((

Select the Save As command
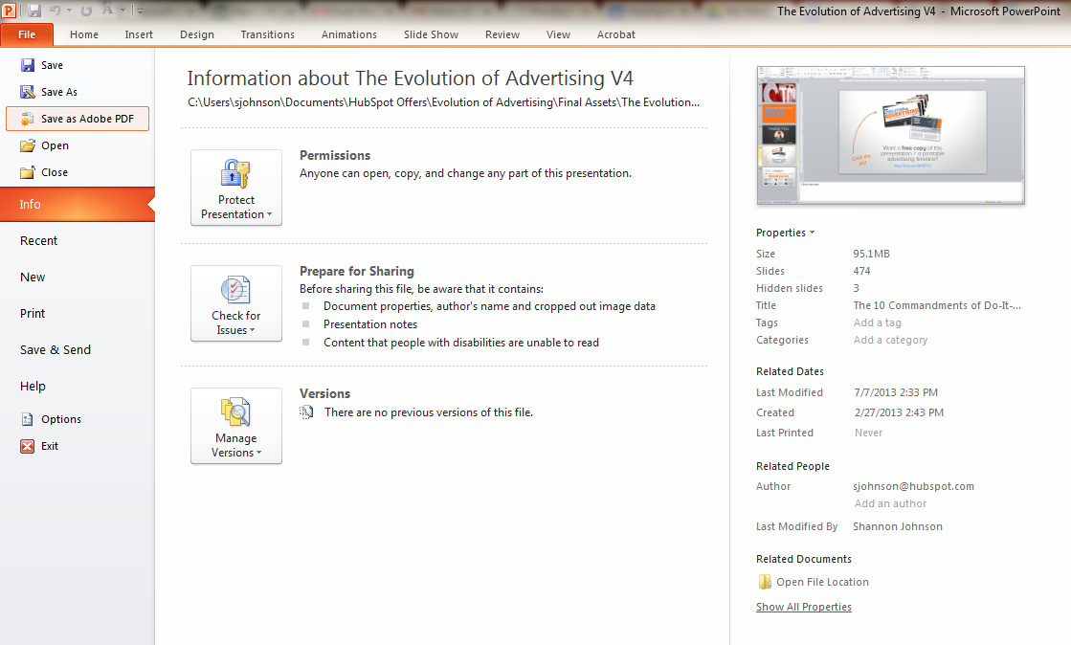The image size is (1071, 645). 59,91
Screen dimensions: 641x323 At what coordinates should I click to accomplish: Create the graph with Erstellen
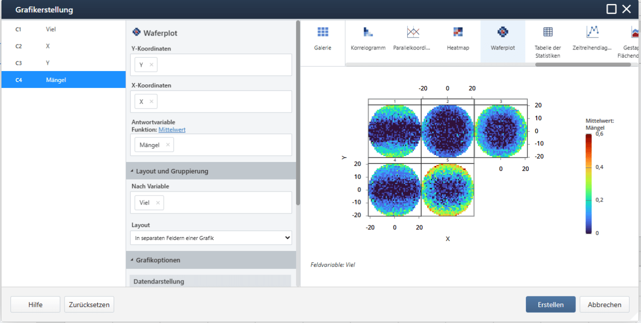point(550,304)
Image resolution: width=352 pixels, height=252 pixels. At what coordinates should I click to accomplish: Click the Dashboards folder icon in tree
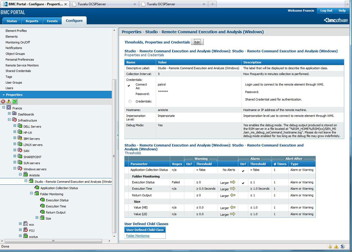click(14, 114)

))

TASK TO COMPLETE -> Restate the records above word for word. Skip every picture.

SOLUTION FOR THIS PROBLEM ->
Select the Save As command
The image size is (1071, 645). 59,91
Screen dimensions: 641x323 At what coordinates should I click to accomplish: Create the graph with Erstellen
point(550,304)
Image resolution: width=352 pixels, height=252 pixels. At what coordinates should I click to accomplish: Click the Dashboards folder icon in tree
click(14, 114)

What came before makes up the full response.